ZADANIA DO WYKONANIA:
**A)** Przepisz z tekstu o bilardzie artystycznym fragment między „W swoim dorobku” a „w tej dziedzinie.”, łącznie z tymi słowami.
**B)** Oceń, czy poniższe stwierdzenia zgadzają się z tekstem o bilardzie artystycznym, odpowiadając „tak” lub „nie” i przytaczając dosłownie rozstrzygające słowa tekstu: (i) w opisanym zagraniu jednym uderzeniem wbito 7 bil; (ii) w tym zagraniu użyto trzech kijów; (iii) najciekawszy pokaz odbył się w Polsce.

---- STRONA

Bilard Artystyczny ma tę przewagę nad normalnym bilardem, że cały czas można się uczyć czegoś nowego. Wymyślać nowe uderzenia, z nowymi elementami. Nawet ktoś, kto gra już kilkanaście lat, zawsze może zostać zaskoczony przez kogoś nowym pomysłem. Ja ostatnio wymyśliłem zagranie, gdzie oprócz bil używam paru dodatkowych elementów – m.in. 2 kijów, 8 kostek kredy i 2 trójkątów. W tym zagraniu wbiłem 7 bil za jednym uderzeniem.
Bile można dowolnie ustawiać, można też układać inne przedmioty na stole, które służą w pokazie. Pamiętasz najbardziej niezwykły pokaz, który zrobiłeś?
W swoim dorobku mam kilkaset pokazów w Polsce i zagranicą. Najciekawszy pokaz, jaki miałem przyjemność wykonywać, to pokaz w Bahrajnie podczas promocji wyścigów formuły F1.
Czego wymaga Bilard Artystyczny? Co takiego trzeba mieć, by grać, nie tylko na poziomie „barowym”? Pytam o to również dlatego, że Twój brat również ma pewne sukcesy w tej dziedzinie.

--------
---- SEKCJA DANYCH

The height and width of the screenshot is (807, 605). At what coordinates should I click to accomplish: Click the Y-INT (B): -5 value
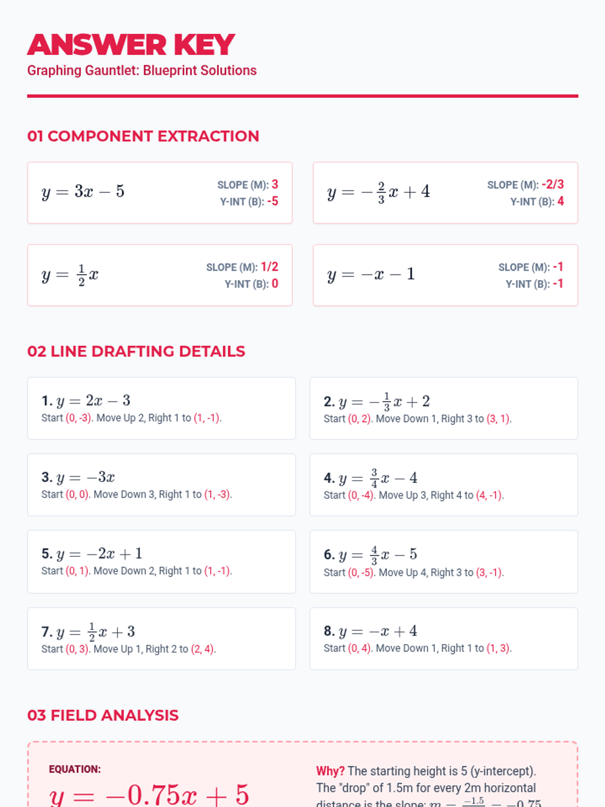click(x=249, y=201)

--------

ROZWIĄZANIA ZADAŃ:
**A)**
W swoim dorobku mam kilkaset pokazów w Polsce i zagranicą. Najciekawszy pokaz, jaki miałem przyjemność wykonywać, to pokaz w Bahrajnie podczas promocji wyścigów formuły F1.
Czego wymaga Bilard Artystyczny? Co takiego trzeba mieć, by grać, nie tylko na poziomie „barowym”? Pytam o to również dlatego, że Twój brat również ma pewne sukcesy w tej dziedzinie.

**B)**
(i) Tak: „W tym zagraniu wbiłem 7 bil za jednym uderzeniem.”
(ii) Nie: „m.in. 2 kijów, 8 kostek kredy i 2 trójkątów”.
(iii) Nie: „to pokaz w Bahrajnie podczas promocji wyścigów formuły F1”.